WIDE-ANGLE – Women In Motion with Isabelle Huppert and Sylvie Pialat

Isabelle Huppert and Sylvie Pialat © Vittorio Zunino Celotto

The 68th Festival de Cannes sees Kering inaugurate the programme for the first Women In Motion event, a series of talks aimed at highlighting women’s contribution to film. Actress Isabelle Huppert and producer Sylvie Pialat worked together on Guillaume Nicloux’s Valley Of Love presented in Competition. They discuss their views on women and cinema.

 

Isabelle Huppert and Sylvie Pialat © Vittorio Zunino Celotto

Only 7% of directors in France are women. It’s a figure that speaks volumes and emphasises women’s under-representation in the film industry. For producer Sylvie Pialat, there are no “réalisatrices” (the feminine plural form of “réalisateur”, French for “director”).
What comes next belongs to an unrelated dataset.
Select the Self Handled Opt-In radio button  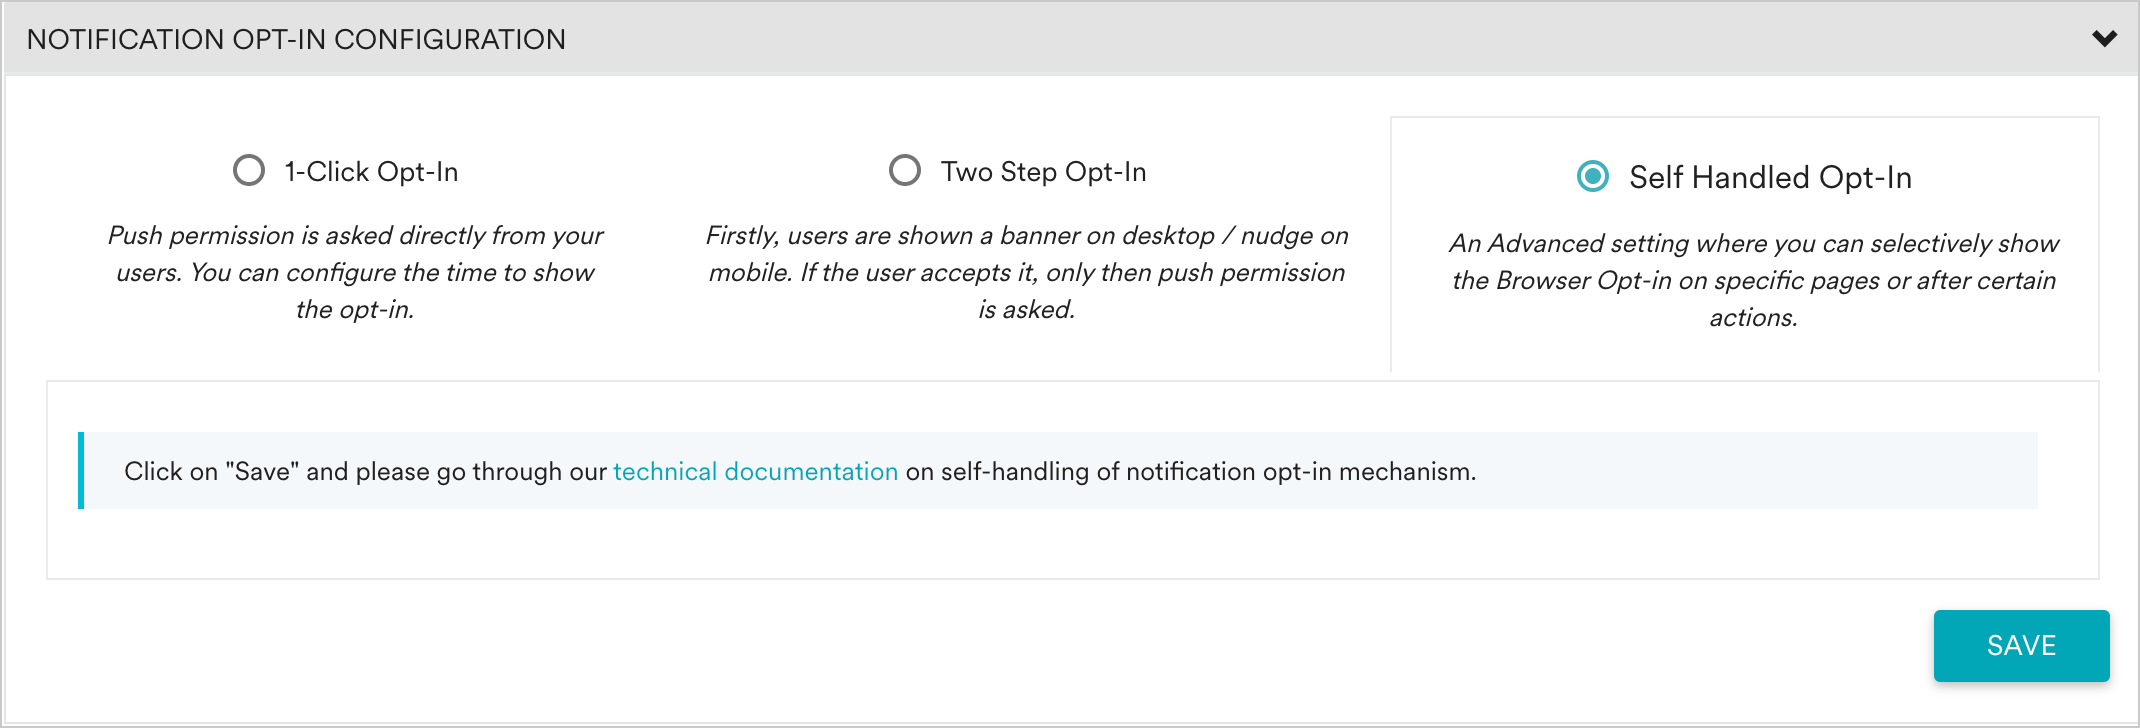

Rather, there are “femmes-réalisateurs”, “women directors”, because they operate in a man’s world. During her long and illustrious career, Isabelle Huppert has worked with many men, including Claude Chabrol, Benoît Jacquot and François Ozon. The actress believes it’s easier to be a woman in front of the camera: “…a male actor has a greater tendency to interfere in the directing. An actress knows how to be passive and active at the same time…During my career, I haven’t experienced discrimination for the simple and valid reason that I’ve always played women; it would be impossible for men to take these roles from me.” The actress alludes to the characters she’d like to play: “I think I’d like to act a man’s part, quite simply. A policeman maybe.” She adds “I’d like to see us rise to the challenge of comparing two films without saying which was made by a man and which by a woman. I can guarantee no-one would know the difference now!” She goes on to say, “I can spot misogyny quite quickly; it’s sometimes insidious”.

 

This year, a large number of films by female directors feature in the Official Selection. French directors include Maïwenn, Emmanuelle Bercot and Alice Winocour, and others have come from further afield, among them Naomi Kawase and Natalie Portman. Sylvie Pialat sees this as a natural development: “If they’re here, it’s because of their work”.